About Me!!

Life sure does have a funny way of making you realize that God is in control of your life, doesn't it?

In 2013, I started this blog thinking I just wanted to write and it would be a good outlet.  I had no idea what an outlet it would eventually become for me and what I would be using it to hopefully help inspire people.

I have always been a "big" girl.  Even as a child, I was always one of the tallest kids in my class.  I wasn't overly heavy growing up, but I left "skinny" behind when I left Elementary School.  I was an athlete all through school which helped me stay in pretty decent shape and let me eat what ever I wanted to eat.

College was a difficult time for me in that I was exposed to constant food, lots of booze, and very little activity.  To be honest, I really didn't know how to handle this change.  I went through a lot of ups and downs physically, emotionally, mentally, and spiritually during this time.  My weight yo-yo'd big time all throughout college which truly did not help in my emotional and mental state.  I just couldn't find a happy place in my life.  I felt alone and unloved.  Because I didn't love myself, I couldn't believe that anyone could love me; that God could love me.

I did find someone who loved me very much and I loved him, my sweet E.  We were married in 2004 and had our first daughter, L, in 2005.  E and I worked together and tried the South Beach Diet after L was born.  It worked great for awhile, I lost 50 pounds.  But, unfortunately I couldn't keep up with the diet and the weight started to creep back on.  In 2008, our daughter J was born and then our son M surprised us in 2009.  I had a lot of issues while carrying M and actually didn't gain very much weight with his pregnancy.  But, after he was born, I still had a lot of weight I needed to take off to be skinny.

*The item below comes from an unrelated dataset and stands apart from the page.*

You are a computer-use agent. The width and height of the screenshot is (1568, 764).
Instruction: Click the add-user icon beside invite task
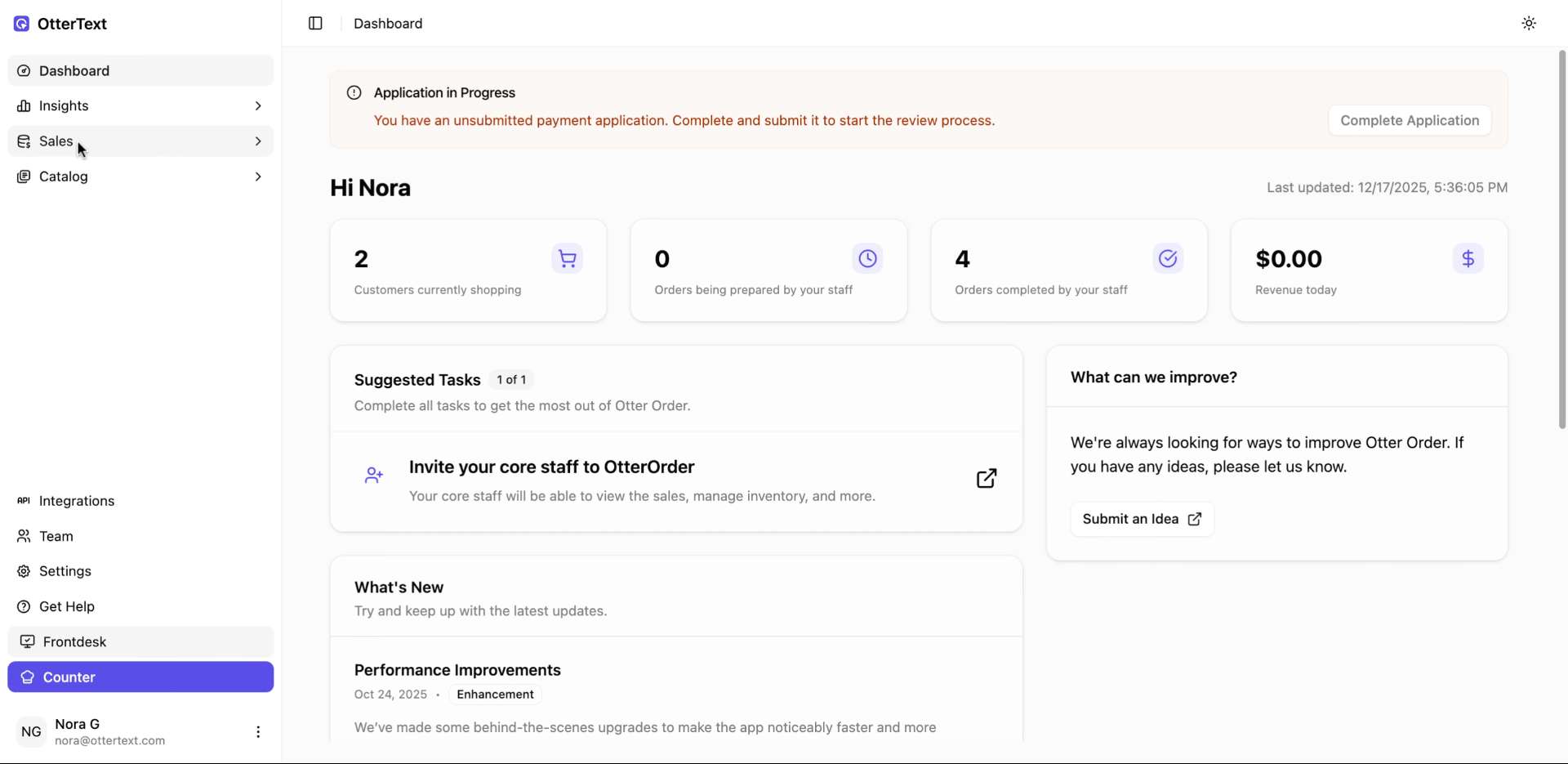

So, I joined a group of friends in a Biggest Loser Contest.  I followed the Weight Watcher's Program on my own and came in 2nd in the contest and ended up losing 65 pounds in the process.  Again, I was not able to stick with the diet.  After several years of stress, family trauma, deaths of very special family members, I gained every single pound of that 65 I loss as well as about 25 more in interest.

2012 and 2013 were pretty rough years in our family.  I am an emotional eater and that is how I dealt with the stress of it all.  At the end of 2013, E and I sat down and really talked about where were at and where we wanted to be.  He had struggled a lot in the past couple of years, just as I had.  He told me he supported me however I wanted to change my life.  So, I sat down and I prayed.  I prayed the Lord would point me in the direction I needed to move in order to fulfill His plans for me.  I prayed that if He wanted me to follow this path then I needed His help.  I wrote out a list of things I wanted to accomplish and discussed with E how I was going to get there.  He said he wanted to lose weight and to do certain things so we would work together.  Thankfully, my sweet hubby has a degree in Exercise Science so he set out a routine for me.

I am working on it and continue to work on it.  Every day I must pray for His guidance and strength.  Every day I must make the decision to be better than I was the day before.  Every day I must believe that I am worthy of everything I am doing.  Every day I must believe that I am WORTH IT.